→ Document excerpt
········

Vatican Launches 'Anti-Gay Media Blitz,' Compares Gay Marriage To Polygamy, Polyandry

Vatican Compares Gay Marriage To Polygamy
Pope Benedict XVI, center, is flanked by the Italian Minister for International Cooperation and Integration Andrea Riccardi, right, as he pays a visit to a group of elderly in Rome, Monday, Nov. 12, 2012. The pontiff, who turned 85 this year, has told a group of elderly Romans that it's "beautiful to be old" and that they still have much to offer society despite their limitations. Benedict said Monday he knows well the difficulties that come with age: He started using a cane occasionally earlier this year, and has slowed down. But his health remains robust and his schedule full. Monday, for example, took him out of the Vatican to a nearby residential home for the elderly to mark Europe's year of solidarity with the elderly. (AP Photo/Gregorio Borgia)

········

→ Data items

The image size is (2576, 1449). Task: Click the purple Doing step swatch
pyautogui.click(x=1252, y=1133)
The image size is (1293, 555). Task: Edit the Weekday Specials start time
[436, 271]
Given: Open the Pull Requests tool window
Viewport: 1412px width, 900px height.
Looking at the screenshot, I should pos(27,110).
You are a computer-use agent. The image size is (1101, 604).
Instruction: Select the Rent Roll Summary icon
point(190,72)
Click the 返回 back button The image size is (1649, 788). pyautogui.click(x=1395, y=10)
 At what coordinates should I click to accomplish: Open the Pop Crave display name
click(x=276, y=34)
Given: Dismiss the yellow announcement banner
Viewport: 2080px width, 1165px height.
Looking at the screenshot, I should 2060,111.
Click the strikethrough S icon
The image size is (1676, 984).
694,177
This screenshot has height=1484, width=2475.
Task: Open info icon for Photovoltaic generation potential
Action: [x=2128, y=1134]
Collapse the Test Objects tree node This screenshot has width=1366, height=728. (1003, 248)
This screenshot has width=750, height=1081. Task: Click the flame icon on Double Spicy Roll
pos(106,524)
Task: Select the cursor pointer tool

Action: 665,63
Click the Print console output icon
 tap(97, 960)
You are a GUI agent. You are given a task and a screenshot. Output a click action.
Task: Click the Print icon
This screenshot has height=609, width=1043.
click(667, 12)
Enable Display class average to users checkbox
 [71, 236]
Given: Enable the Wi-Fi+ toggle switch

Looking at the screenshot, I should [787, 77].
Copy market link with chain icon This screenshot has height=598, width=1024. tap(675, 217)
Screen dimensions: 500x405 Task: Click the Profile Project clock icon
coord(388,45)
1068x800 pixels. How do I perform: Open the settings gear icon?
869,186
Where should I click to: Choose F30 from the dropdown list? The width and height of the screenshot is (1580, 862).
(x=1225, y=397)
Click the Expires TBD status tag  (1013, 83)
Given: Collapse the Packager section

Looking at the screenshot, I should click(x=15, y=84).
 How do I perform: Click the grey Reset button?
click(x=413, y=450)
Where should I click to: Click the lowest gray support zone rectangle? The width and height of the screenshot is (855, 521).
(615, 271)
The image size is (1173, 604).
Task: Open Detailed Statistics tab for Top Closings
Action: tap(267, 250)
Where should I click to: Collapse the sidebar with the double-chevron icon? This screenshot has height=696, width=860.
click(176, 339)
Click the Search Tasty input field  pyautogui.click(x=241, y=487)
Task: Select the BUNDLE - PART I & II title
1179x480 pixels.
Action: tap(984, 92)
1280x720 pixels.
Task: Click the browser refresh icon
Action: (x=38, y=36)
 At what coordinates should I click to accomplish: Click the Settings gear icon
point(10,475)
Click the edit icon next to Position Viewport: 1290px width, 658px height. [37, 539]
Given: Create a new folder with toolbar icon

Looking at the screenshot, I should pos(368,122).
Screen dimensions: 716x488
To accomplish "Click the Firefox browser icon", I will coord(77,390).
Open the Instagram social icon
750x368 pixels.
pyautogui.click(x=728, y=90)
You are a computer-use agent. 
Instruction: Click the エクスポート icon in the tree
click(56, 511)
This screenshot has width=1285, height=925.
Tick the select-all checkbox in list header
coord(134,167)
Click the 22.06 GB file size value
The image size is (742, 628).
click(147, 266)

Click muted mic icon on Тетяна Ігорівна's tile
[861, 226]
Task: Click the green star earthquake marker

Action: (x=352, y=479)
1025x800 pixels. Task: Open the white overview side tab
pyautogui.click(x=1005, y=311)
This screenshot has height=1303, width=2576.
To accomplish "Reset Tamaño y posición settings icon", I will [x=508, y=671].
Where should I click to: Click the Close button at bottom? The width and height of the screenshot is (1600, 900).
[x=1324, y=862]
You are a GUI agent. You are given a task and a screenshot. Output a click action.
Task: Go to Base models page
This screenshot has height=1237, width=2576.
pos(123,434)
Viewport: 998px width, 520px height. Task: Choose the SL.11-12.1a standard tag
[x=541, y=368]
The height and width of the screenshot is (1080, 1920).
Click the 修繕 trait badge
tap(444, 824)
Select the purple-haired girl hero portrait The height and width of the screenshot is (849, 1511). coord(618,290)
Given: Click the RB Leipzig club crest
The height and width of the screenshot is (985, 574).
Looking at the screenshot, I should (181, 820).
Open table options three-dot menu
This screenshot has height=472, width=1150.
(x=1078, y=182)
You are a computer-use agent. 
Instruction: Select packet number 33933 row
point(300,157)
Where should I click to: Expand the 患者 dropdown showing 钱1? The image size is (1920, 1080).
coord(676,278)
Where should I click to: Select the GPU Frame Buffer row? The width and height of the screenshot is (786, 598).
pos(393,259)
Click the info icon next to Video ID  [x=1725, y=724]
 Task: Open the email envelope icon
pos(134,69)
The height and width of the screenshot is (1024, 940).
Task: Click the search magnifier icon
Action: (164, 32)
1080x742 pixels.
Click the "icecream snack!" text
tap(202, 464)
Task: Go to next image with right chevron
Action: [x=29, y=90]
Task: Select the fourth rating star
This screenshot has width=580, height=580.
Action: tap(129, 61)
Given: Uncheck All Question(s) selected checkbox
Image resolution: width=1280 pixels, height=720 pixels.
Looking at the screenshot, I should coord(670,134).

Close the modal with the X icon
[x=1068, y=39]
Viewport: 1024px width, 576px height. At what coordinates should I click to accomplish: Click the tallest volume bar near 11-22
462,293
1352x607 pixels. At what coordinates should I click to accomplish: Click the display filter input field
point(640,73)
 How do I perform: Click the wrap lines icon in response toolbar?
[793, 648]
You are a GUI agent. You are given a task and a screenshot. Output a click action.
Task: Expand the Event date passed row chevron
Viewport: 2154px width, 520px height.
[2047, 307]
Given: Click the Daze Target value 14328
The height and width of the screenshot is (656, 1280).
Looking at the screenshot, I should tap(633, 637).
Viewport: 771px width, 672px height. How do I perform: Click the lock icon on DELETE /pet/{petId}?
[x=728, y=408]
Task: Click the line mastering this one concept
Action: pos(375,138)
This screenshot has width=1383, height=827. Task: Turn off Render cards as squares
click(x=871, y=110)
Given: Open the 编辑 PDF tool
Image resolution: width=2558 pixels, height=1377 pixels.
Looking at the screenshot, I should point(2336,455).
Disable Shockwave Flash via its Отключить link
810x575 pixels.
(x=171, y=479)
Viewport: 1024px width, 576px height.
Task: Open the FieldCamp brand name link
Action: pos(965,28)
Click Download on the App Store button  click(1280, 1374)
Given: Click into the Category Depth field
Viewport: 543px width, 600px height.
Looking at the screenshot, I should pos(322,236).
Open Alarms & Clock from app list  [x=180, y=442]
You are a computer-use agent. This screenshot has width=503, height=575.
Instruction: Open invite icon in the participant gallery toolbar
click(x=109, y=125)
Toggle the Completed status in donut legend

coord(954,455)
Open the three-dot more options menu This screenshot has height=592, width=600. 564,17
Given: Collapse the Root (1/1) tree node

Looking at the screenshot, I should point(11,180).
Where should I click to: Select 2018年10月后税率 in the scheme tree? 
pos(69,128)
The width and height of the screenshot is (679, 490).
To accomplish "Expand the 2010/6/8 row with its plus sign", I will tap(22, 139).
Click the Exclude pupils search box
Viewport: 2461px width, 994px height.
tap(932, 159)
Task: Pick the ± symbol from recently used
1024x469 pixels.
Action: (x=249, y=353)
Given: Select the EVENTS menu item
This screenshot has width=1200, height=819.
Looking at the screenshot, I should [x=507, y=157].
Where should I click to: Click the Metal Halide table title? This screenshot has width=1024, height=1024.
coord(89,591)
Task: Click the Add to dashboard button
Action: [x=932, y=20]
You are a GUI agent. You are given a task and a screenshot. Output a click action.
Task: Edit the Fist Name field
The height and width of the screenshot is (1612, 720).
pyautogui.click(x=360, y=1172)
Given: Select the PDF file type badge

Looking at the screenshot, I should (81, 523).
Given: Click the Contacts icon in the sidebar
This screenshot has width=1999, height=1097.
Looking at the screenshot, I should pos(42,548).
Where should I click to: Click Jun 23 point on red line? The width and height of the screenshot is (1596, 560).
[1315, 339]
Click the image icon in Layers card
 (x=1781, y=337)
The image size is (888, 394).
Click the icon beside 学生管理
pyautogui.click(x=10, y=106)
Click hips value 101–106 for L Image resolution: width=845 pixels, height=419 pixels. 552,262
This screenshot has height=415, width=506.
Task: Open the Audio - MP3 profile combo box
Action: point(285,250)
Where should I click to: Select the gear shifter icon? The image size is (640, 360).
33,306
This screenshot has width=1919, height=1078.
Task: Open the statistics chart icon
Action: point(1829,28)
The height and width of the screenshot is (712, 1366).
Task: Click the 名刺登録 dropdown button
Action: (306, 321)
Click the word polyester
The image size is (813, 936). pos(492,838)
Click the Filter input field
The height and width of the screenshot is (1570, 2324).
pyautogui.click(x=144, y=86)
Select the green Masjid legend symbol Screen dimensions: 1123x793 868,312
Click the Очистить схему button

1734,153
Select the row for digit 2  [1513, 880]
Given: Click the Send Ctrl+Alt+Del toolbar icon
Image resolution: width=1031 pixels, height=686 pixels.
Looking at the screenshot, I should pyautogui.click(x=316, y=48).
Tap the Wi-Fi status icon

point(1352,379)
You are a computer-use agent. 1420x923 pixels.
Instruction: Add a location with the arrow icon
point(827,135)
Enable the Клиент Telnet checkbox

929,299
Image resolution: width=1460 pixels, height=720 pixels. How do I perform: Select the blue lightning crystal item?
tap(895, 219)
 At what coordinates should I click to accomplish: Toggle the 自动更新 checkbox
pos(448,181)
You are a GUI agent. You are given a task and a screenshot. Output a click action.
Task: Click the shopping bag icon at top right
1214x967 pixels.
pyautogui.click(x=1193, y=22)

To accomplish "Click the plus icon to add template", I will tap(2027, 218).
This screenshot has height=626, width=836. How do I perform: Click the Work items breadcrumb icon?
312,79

········

→ Required actions
(a) List every form of marriage named in the headline of the Vatican news excerpt.
(b) Reproduce the passage of the Vatican news excerpt starting with "Vatican Launches 'Anti-Gay" and going on through "(AP Photo/Gregorio Borgia)".
(c) Take the Vatican news excerpt further, picking up right after its last sentence.
The data has nothing to do with what comes next.

→ Expected answers
(a) Gay marriage, polygamy, polyandry

(b)
Vatican Launches 'Anti-Gay Media Blitz,' Compares Gay Marriage To Polygamy, Polyandry

Vatican Compares Gay Marriage To Polygamy
Pope Benedict XVI, center, is flanked by the Italian Minister for International Cooperation and Integration Andrea Riccardi, right, as he pays a visit to a group of elderly in Rome, Monday, Nov. 12, 2012. The pontiff, who turned 85 this year, has told a group of elderly Romans that it's "beautiful to be old" and that they still have much to offer society despite their limitations. Benedict said Monday he knows well the difficulties that come with age: He started using a cane occasionally earlier this year, and has slowed down. But his health remains robust and his schedule full. Monday, for example, took him out of the Vatican to a nearby residential home for the elderly to mark Europe's year of solidarity with the elderly. (AP Photo/Gregorio Borgia)

(c)
Pope Benedict XVI, center, is flanked by the Italian Minister for International Cooperation and Integration Andrea Riccardi, right, as he pays a visit to a group of elderly in Rome, Monday, Nov. 12, 2012. The pontiff, who turned 85 this year, has told a group of elderly Romans that it's "beautiful to be old" and that they still have much to offer society despite their limitations. Benedict said Monday he knows well the difficulties that come with age: He started using a cane occasionally earlier this year, and has slowed down. But his health remains robust and his schedule full. Monday, for example, took him out of the Vatican to a nearby residential home for the elderly to mark Europe's year of solidarity with the elderly. (AP Photo/Gregorio Borgia)

The Vatican has long maintained a hardline stance against gay marriage, but over the last few days, the Holy See has intensified its anti-gay agitprop, vowing to fight LGBT marriage equality around the world.

According to Reuters, the governing body of the Catholic Church launched an anti-gay media campaign over the weekend, pledging to never stop fighting attempts to "erase the privileged role of heterosexual marriage" -- a union it called "an achievement of civilization."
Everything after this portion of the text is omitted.